Ainda miúdo, e a viver na gloriosa província, tínhamos vários rituais associados à celebração do Natal. Um dos mais divertidos, e que só mais tarde entendi, era “embebedar” o peru. Este era alimentado com farelo e ortigas migadas e no dia da matança forçado a beber várias doses de aguardente intervaladas com nozes inteiras que também à força lhe eram introduzidas na boca, fechando-lhe o bico, e que ele era obrigado a engolir inteiras. Depois o espectáculo da pequenada que era assistir aos passos trôpegos e cambaleantes do bicho. A morte só acontecia quando se pensava estar devidamente “anestesiado”.
Quando refiro este trágico percurso para os prazeres da mesa, não pretendo incentivar a manutenção desta tradição, talvez muito localizada. Mas tem a ver com a evolução e a alteração de tradições e, neste caso, do abandono do nosso capão castrado ou eunuco como recentemente o Duarte Calvão o referenciou. De repente, talvez cinquenta ou cem anos, mudámos os hábitos. Claro que as mudanças enfrentam sempre resistências. Não quero mais citar o abandono do peixe, a que a Igreja nos obrigava, tendo ficado na História o famoso banquete que D. Sebastião ofereceu a seu tio, e Rei de Castela, no qual a grande surpresa foi a ementa constituída por peixe em cerca de uma trintena de variedades.
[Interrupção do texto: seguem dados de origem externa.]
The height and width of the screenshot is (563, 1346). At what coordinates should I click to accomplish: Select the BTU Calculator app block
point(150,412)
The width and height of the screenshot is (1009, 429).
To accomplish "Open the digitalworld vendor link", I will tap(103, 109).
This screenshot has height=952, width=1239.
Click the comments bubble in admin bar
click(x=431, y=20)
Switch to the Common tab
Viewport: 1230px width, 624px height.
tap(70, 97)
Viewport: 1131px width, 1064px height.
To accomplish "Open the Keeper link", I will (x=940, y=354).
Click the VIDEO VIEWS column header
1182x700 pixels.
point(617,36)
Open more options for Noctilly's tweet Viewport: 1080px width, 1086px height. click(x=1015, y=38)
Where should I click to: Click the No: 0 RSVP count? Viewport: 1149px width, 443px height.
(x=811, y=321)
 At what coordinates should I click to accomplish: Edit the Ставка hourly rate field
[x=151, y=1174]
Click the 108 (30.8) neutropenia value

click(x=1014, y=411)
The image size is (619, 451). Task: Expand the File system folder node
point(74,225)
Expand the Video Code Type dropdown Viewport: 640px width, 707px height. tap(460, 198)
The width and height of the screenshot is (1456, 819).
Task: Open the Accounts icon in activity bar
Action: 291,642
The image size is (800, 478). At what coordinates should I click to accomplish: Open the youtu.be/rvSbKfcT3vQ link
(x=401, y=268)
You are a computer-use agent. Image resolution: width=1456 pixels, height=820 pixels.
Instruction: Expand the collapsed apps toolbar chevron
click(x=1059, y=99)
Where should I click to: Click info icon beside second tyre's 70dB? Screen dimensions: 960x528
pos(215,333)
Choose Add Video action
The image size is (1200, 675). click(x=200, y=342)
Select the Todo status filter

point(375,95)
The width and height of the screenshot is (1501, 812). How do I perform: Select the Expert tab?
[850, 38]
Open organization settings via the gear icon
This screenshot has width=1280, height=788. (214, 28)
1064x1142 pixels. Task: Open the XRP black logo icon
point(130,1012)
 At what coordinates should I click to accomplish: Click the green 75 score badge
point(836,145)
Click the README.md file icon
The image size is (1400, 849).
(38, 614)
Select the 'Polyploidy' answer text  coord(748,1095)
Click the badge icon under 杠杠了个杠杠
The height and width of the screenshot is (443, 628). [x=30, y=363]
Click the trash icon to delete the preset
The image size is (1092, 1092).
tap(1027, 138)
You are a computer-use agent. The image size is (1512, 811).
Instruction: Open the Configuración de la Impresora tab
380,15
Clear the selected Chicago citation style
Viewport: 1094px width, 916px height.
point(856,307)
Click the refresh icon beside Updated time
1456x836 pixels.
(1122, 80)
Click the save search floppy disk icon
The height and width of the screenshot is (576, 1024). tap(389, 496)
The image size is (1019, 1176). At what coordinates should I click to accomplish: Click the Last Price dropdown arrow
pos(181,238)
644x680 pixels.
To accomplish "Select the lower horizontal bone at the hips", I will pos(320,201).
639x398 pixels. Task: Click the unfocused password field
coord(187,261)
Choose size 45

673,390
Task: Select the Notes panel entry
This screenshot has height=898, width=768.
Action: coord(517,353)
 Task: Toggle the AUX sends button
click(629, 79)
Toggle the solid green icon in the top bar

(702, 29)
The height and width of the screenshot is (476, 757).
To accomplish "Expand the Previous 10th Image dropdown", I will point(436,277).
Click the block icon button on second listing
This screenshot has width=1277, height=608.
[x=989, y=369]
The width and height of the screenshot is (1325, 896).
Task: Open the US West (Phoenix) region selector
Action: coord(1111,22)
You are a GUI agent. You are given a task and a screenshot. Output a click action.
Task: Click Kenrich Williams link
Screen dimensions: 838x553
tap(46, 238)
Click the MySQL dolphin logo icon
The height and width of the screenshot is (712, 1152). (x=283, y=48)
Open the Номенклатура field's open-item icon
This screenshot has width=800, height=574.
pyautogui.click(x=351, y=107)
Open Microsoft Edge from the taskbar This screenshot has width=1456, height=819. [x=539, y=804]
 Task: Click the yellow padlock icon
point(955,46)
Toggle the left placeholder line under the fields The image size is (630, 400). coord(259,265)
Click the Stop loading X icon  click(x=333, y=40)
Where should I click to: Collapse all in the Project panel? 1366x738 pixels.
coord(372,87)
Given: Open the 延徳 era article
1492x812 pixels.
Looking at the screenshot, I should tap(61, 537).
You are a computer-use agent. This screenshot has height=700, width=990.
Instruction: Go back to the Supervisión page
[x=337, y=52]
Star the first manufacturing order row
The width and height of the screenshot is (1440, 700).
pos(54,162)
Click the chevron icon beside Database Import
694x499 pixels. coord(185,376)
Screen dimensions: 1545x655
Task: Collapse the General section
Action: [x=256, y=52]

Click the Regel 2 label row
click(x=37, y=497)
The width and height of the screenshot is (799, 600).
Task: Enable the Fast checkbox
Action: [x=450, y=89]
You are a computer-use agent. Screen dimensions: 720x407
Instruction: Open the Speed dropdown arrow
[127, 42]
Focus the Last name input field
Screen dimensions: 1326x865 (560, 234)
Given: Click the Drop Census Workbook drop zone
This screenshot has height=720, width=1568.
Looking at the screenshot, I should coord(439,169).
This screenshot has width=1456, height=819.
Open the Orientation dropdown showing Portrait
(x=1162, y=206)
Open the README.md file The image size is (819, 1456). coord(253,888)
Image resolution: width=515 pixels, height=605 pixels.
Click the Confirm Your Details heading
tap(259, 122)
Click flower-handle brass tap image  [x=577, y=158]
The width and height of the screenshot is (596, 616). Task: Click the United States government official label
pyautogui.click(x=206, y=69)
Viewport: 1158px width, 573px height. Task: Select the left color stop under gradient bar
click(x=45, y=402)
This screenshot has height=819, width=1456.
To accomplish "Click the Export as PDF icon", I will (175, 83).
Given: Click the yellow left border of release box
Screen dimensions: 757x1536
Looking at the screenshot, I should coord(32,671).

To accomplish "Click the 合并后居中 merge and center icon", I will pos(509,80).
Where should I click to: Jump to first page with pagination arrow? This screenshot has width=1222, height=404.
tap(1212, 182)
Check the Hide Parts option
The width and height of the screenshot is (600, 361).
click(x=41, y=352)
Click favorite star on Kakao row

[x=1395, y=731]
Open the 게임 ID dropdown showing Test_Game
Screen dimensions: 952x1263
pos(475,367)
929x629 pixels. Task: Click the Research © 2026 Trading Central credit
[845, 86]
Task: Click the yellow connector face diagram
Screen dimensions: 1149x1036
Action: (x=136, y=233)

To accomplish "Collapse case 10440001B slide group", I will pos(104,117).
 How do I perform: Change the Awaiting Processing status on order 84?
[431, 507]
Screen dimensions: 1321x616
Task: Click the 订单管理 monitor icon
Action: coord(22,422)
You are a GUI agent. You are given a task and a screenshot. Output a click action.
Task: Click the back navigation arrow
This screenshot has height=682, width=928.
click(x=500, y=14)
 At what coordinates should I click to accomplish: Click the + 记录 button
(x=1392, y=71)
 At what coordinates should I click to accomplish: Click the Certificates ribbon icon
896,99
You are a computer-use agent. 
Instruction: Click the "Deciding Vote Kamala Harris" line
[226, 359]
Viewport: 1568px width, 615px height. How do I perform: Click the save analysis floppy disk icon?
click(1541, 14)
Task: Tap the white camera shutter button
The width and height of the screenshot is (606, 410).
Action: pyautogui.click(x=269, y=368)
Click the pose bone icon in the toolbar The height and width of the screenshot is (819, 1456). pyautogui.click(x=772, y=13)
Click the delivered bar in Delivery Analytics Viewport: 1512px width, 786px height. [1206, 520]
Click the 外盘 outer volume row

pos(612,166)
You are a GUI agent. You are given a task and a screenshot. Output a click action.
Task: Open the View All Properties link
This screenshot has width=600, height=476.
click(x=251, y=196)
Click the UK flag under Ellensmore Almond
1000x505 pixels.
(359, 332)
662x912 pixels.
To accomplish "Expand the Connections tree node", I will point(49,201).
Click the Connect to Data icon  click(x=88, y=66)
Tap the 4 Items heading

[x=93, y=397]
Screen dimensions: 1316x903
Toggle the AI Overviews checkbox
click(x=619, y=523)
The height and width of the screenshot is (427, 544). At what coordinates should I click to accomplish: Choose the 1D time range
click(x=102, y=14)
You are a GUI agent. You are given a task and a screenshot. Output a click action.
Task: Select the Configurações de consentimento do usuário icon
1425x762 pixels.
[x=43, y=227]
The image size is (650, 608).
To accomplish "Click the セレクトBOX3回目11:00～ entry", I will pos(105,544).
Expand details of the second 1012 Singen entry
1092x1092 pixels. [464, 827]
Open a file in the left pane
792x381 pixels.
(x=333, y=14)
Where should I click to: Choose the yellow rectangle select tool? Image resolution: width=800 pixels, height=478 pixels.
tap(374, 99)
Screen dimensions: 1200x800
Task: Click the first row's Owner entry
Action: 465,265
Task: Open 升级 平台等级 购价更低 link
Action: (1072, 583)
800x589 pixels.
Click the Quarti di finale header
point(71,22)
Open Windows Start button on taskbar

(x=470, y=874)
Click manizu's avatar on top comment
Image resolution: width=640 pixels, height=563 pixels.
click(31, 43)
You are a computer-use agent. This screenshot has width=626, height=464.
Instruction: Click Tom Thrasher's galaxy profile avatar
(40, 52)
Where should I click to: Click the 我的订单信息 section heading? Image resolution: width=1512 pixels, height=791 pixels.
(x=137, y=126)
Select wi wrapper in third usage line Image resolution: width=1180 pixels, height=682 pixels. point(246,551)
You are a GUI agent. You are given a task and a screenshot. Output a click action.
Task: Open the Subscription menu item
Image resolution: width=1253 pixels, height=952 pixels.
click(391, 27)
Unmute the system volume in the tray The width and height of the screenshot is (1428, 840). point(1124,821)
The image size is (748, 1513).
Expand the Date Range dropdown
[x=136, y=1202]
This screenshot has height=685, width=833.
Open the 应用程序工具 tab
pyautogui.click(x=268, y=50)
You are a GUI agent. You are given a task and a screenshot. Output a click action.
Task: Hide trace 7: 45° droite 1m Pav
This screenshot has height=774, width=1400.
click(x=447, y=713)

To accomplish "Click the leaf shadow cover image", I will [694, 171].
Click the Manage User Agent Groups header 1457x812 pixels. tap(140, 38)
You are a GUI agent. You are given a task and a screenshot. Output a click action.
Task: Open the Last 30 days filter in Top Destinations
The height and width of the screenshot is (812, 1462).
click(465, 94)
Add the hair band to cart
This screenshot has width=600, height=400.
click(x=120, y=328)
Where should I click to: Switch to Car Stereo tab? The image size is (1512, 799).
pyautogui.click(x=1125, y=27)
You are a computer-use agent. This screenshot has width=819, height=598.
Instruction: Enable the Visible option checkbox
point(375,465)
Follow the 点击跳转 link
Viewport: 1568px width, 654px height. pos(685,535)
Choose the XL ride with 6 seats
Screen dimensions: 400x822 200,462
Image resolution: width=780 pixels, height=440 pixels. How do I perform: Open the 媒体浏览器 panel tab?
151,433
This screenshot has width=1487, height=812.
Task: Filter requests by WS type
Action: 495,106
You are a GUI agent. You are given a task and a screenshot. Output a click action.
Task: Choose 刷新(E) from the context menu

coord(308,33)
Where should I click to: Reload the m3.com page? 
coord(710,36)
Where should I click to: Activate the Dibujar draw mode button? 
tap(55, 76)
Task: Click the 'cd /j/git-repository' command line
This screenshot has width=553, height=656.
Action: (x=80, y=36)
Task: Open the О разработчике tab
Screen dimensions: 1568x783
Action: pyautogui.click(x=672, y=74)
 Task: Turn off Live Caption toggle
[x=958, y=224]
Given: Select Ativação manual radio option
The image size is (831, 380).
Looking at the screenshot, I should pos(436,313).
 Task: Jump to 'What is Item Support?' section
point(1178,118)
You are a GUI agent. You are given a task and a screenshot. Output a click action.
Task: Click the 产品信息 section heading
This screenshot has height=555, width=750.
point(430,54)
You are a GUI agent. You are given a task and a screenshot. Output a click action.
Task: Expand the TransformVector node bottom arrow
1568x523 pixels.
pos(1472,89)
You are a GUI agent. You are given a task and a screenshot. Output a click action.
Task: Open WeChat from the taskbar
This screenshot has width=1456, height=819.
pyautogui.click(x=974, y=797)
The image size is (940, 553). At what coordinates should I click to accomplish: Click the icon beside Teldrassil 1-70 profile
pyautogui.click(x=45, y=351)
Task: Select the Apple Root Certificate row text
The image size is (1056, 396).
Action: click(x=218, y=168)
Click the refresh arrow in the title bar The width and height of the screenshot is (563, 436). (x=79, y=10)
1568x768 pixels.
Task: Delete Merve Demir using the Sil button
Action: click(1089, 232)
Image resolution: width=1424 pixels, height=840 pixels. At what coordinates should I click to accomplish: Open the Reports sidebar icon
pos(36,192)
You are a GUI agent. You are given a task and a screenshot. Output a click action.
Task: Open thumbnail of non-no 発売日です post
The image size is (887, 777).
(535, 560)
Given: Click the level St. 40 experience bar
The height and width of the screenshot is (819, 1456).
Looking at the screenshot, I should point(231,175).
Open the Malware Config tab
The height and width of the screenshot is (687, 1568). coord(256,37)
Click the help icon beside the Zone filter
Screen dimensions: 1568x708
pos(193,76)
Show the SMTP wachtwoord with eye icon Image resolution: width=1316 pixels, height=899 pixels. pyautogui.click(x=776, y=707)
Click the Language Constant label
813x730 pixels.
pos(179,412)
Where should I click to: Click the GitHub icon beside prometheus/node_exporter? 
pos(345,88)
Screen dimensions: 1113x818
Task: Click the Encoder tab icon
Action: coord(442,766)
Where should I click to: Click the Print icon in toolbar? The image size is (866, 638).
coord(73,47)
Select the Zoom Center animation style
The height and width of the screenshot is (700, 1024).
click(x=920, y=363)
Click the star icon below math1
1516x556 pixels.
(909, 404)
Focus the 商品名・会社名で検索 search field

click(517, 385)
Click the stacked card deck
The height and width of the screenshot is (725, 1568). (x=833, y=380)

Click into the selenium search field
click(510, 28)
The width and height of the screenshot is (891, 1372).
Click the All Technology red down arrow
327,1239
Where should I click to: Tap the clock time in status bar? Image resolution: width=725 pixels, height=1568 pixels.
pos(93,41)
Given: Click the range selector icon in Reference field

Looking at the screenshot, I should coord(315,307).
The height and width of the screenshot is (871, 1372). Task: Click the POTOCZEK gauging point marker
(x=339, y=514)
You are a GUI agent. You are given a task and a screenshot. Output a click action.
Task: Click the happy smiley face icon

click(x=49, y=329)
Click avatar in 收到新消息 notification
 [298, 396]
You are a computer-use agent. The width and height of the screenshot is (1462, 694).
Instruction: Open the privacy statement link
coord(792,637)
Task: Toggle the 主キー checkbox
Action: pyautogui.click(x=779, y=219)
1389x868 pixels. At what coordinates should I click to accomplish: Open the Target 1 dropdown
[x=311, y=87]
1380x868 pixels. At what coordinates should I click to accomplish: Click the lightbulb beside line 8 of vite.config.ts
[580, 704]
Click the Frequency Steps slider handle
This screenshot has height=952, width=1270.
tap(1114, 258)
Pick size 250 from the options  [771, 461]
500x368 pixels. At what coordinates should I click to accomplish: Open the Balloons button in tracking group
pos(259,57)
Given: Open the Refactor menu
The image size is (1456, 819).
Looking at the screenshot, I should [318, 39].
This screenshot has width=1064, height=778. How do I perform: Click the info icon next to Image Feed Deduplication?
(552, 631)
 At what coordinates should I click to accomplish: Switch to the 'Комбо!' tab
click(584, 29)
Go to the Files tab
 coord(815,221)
Filipe II surpreendido elogiou o repasto dizendo: “Mi Sobriño es el Señor de los Mares”. Se calhar o tio já pensava em herdar esses mares...!
Outro elemento que entrou rápido nas nossas tradições foi a batata. Ninguém hoje imagina o bacalhau sem estar associado na confecção ou acompanhamento, sem a batata. Até os ingénuos Pasteis ou Bolinhos de bacalhau que parece terem sempre sido componente dos nossos cardápios.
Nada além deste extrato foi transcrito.